Stored records:
▬▬▬
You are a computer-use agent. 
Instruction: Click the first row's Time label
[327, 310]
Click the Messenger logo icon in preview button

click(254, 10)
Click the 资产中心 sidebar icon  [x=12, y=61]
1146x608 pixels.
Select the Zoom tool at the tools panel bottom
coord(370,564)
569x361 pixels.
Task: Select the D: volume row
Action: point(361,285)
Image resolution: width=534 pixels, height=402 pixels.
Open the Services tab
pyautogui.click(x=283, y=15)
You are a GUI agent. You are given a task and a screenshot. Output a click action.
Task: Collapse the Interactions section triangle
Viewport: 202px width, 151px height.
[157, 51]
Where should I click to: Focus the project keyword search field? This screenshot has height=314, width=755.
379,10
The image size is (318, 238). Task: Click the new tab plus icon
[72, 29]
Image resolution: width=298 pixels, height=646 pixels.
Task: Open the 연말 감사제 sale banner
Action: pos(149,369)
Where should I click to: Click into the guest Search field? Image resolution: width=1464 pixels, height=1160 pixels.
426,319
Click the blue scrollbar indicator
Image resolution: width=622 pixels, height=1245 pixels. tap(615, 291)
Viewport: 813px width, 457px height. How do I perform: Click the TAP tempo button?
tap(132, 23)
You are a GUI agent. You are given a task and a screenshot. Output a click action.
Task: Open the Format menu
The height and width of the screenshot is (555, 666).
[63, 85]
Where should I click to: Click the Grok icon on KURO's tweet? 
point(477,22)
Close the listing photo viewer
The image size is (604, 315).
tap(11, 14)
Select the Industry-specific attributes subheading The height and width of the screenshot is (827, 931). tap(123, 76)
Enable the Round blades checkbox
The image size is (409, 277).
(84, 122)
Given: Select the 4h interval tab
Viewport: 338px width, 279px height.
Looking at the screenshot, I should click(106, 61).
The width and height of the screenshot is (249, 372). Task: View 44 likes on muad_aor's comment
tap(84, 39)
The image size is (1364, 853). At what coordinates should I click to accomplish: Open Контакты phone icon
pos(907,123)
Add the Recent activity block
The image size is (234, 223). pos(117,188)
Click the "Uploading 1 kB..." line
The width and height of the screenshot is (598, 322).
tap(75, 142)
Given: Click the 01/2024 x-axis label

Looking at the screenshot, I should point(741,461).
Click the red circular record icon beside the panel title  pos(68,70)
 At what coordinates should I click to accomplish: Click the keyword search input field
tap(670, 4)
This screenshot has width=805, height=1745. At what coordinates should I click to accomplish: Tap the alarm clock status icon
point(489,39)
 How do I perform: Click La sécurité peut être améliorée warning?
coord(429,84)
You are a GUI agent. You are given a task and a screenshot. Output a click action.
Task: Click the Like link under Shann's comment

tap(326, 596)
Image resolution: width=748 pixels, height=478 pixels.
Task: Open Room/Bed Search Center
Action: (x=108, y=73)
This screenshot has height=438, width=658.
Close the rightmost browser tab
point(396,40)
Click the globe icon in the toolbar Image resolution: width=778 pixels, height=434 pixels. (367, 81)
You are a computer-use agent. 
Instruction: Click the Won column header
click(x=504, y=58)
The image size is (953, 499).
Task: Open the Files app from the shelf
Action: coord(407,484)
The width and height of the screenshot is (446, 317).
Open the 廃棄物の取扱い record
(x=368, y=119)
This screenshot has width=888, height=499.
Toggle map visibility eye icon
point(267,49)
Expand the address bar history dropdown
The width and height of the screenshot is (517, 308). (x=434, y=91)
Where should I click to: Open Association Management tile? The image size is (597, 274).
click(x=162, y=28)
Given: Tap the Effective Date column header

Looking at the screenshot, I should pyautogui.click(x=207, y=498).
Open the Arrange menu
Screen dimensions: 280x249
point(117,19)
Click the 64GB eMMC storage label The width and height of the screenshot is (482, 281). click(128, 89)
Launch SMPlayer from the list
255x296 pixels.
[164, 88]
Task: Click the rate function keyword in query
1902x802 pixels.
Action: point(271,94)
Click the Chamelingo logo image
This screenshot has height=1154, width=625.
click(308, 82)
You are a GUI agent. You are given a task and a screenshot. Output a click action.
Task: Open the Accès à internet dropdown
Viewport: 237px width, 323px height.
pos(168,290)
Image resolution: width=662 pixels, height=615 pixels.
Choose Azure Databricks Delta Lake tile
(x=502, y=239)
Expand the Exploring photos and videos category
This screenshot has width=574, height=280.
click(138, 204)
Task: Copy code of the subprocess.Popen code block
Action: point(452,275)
▬▬▬
_Exercise aim_
Where does the string "menu" appear in the records above? Show every line that holds it.

_Response_
Task: Open the Format menu
Open the Arrange menu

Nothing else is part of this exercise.